1

I have the following viewfile:

import SwiftUI

class Progress: ObservableObject {
    @Published var index = 0
}

struct RegistrationView: View {
    @ObservedObject var progress: Progress
    var body: some View {
        TabView(selection: $progress.index) {
            setUsernameView(progress: self.progress).tabItem{}.tag(0)
            setMasterPasswordView().tabItem{}.tag(1)
        }
        .tabViewStyle(PageTabViewStyle(indexDisplayMode: .always))
    }
}

when I am finished with my setUserNameView() I want to update index to 1 so that it switches to setMasterPasswordView. Im passing progress to the view and then inside to another view which updates the value.

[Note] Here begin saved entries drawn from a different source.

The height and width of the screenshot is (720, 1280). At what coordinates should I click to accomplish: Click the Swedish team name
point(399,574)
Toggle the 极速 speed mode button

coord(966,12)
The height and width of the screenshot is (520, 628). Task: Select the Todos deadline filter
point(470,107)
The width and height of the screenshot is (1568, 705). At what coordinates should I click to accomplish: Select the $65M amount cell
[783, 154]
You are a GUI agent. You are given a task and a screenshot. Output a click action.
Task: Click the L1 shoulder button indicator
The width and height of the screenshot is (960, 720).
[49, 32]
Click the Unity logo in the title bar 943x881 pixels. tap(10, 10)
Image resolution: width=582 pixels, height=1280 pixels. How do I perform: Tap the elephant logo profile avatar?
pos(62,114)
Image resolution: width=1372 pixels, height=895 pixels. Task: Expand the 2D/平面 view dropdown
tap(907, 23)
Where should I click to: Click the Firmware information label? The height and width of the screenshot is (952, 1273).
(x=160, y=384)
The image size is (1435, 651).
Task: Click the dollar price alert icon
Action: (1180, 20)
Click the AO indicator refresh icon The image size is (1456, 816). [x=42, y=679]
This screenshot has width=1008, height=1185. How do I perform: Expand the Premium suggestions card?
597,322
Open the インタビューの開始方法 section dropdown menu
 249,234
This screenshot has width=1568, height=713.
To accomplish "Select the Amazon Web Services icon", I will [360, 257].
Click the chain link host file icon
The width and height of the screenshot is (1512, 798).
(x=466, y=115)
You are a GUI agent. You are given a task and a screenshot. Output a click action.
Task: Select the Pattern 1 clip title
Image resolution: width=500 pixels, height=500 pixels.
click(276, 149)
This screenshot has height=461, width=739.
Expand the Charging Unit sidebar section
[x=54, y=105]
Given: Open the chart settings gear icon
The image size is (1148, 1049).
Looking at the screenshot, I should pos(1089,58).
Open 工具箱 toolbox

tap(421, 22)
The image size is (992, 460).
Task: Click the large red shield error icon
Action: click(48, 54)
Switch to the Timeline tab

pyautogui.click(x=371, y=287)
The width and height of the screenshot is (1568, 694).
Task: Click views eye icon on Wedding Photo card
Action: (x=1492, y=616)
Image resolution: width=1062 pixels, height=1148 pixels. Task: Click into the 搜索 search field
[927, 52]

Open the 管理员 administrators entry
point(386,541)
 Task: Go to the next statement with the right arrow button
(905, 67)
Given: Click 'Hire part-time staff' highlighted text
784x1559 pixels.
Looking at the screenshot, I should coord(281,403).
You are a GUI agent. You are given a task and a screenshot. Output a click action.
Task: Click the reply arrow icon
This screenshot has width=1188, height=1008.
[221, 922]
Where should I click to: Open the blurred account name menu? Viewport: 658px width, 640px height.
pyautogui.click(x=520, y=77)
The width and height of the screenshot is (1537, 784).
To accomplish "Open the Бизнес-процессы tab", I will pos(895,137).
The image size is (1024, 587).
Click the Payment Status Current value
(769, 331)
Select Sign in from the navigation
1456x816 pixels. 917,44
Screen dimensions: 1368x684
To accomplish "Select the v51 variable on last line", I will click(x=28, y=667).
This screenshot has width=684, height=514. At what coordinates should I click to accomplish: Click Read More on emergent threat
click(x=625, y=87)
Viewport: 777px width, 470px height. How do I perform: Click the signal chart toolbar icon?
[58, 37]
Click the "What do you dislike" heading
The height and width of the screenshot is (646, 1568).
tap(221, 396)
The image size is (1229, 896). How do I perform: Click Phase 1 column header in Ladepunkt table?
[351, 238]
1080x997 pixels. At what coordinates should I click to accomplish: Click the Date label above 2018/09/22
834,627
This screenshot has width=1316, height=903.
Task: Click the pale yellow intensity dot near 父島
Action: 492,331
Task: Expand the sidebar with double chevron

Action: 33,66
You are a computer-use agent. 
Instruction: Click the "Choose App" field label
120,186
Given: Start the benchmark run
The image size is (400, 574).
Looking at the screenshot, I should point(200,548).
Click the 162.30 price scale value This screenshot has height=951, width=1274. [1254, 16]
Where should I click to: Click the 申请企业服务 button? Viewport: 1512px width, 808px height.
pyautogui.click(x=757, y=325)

Now xcode complains: Missing argument for parameter 'progress' in call the call is in the contentView().

import SwiftUI

struct ContentView: View {
    var body: some View {
        RegistrationView()
    }
}

My question is, why does the view or any other view above RegistrationView need this object too and how do I save me from that work. I tried to make progress private but that doesn't work. I am defining the class and all other things in this view and I only need it for itself and the child of a child.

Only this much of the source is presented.